99% of our suffering comes from believing in our thoughts. And when
we have lost our center, our Presence, we believe that our thoughts are
the world. We call them the "future."
But since we were so wrong
about the future in the past, it is delusional to continue believing in
it. In fact, we have no idea what the future will bring because the
future does not exist. An enlightened definition of insanity would be,
"mistaking the world for your thoughts about it."
Have a bracing
cup of green tea. Gather some wood and light a fire. Take a barefoot
Winter walk at midnight in sparkling moon-grass. Slap yourself in the
face by plunging your head into a cold forest stream. Or plunge into
seva, service, to someone in need.
Instead of believing in your thoughts, believe in the warmth of your
skin, the rhythm of your heartbeat, the touch of your hand, the grace of
sensation. Use awareness to divinize your sensuality. Awareness is not
thought. Awareness is the space that irradiates creation before a
thought arises.
When we
return to the empty ground of awareness, we become sane again. We gain
courage. Courage is waking up from the dream of the future.
Only
in the present moment are we response-able, because only in the present
moment are we available. Pay attention to the person right beside you.

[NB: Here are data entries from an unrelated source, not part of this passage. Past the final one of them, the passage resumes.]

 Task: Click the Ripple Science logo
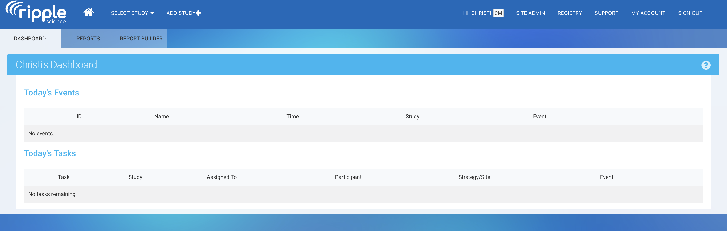pos(36,13)
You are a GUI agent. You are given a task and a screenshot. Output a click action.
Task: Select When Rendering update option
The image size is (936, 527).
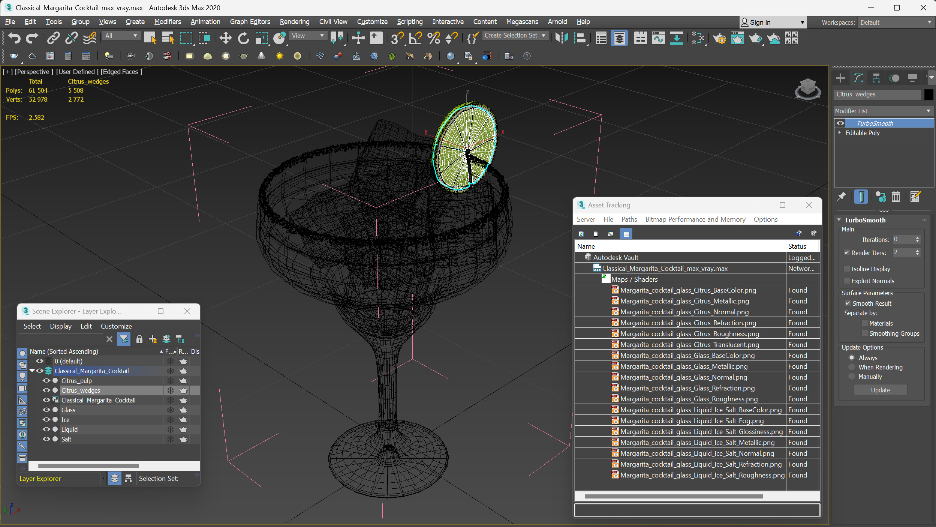point(852,367)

This relationship is the politics that matters. If you are alone, pay
attention to a flower.
As your Presence expands, become aware of
your living relationship with the stars. Feel them tingle in your body.
Your solitude is the hub of cosmic community, a vast wheel of Sangha
whose center is wherever you are, whose circumference is infinite.
Let this breath deliver you from the chatter of your mind. Inhale: the
universe pours love into your body. Hold this gift in your chest and
cherish the Creator. Exhale, filling the galaxy with peace. This is a
very profound form of action, free from re-action.
At this very
moment you are deeply connected with everyone. There is no "else." The
revolution is to breathe. The radical act is to be present.